Highlights:

  • Among the three new models announced, the most significant is Gemma 2 2B, a lightweight LLM crafted for text generation and analysis.
  • Google noted that Gemma 2 2B not only excels in size efficiency but also achieved a score of 56.1 on the Massive Multitask Language Understanding benchmark.

Google LLC is enhancing its Gemma 2 large language model family by adding three new models to improve its open-source AI initiatives. These latest additions are described as being “smaller, safer, and more transparent” compared to many other models in the field.

The company launched its initial Gemma models in February. These models differ from the flagship Gemini models, which are used in the company’s own products and services and are generally seen as more advanced. The main difference is that the Gemma models are much smaller and entirely open-source, so they are free to use. In contrast, the Gemini models are larger, closed-source, and require developers to pay for access.

The Gemma models are built on the same research as the Gemini LLMs. They reflect Google’s initiative to build goodwill within the AI community, akin to Meta Platforms Inc.’s approach with its Llama models.

Among the three new models announced recently, the most significant is Gemma 2 2B, a lightweight LLM tailored for generating and analyzing text. Google states that it is designed to run on local devices like laptops and smartphones and is licensed for use in both research and commercial applications.

Despite having only 2.6 billion parameters, Google claims that Gemma 2 2B delivers performance comparable to, and at times even surpassing, much larger models such as OpenAI’s GPT-3.5 and Mistral AI’s Mistral 8x7B.

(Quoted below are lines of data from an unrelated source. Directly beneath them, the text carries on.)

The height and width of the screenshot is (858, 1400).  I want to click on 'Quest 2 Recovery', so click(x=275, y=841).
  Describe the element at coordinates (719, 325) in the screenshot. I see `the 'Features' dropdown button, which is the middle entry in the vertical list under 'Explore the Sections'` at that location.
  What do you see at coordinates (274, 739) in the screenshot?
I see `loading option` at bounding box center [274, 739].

To support its claims, Google released results from independent testing conducted by the AI research organization LMSYS. LMSYS reported that Gemma 2 2B scored 1,126 in its chatbot evaluation arena, outperforming Mixtral-8x7B, which scored 1,114, and GPT-3.5-Turbo-0314, which scored 1,106. These results are particularly impressive considering that the latter models have nearly ten times more parameters than the latest Gemma edition.

Google highlighted that Gemma 2 2 B’s strengths extend beyond its size efficiency. It scored 56.1 on the Massive Multitask Language Understanding benchmark and 36.6 on the Mostly Basic Python Programming test, showing improved performance compared to earlier Gemma models.

These results challenge the notion in AI that a larger number of parameters necessarily leads to better performance. Instead, Gemma 2 2B demonstrates that by utilizing advanced training techniques, superior architectures, and higher-quality training data, it’s possible to achieve high performance even with a smaller parameter count.

Google suggested that its work could prompt AI companies to shift away from prioritizing the creation of ever-larger models. Instead, this approach might encourage AI developers to focus more on refining existing models to enhance their performance.

Furthermore, Google highlighted that Gemma 2 2B underscores the significance of employing model compression and distillation methods. The company elaborated that Gemma 2 2B was created by distilling knowledge from significantly larger models. They anticipate that advancements in this field will facilitate the creation of more accessible AI systems with lower computational power demands.

Google has also recently introduced several specialized models, including ShieldGemma. This model comprises a set of safety classifiers intended to identify and filter out toxic content such as hate speech, harassment, and sexually explicit material. ShieldGemma builds upon the original Gemma 2 model and is designed to help developers filter harmful prompts that may lead models to generate undesirable responses. Additionally, it can be used to filter the responses produced by large language models.

Lastly, Gemma Scope aims to enhance transparency for the Gemma 2 models. It achieves this by focusing on specific components of the Gemma 2 models, assisting developers in understanding their internal mechanisms.

“Gemma Scope is made up of specialized neural networks that help us unpack the dense, complex information processed by Gemma 2, expanding it into a form that’s easier to analyze and understand. By studying these expanded views, researchers can gain valuable insights into how Gemma 2 identifies patterns, processes information and ultimately makes predictions,” Google wrote in a blog post.

Gemma 2 2B, ShieldGemma, and Gemma Scope can now be downloaded from various sources, including Hugging Face.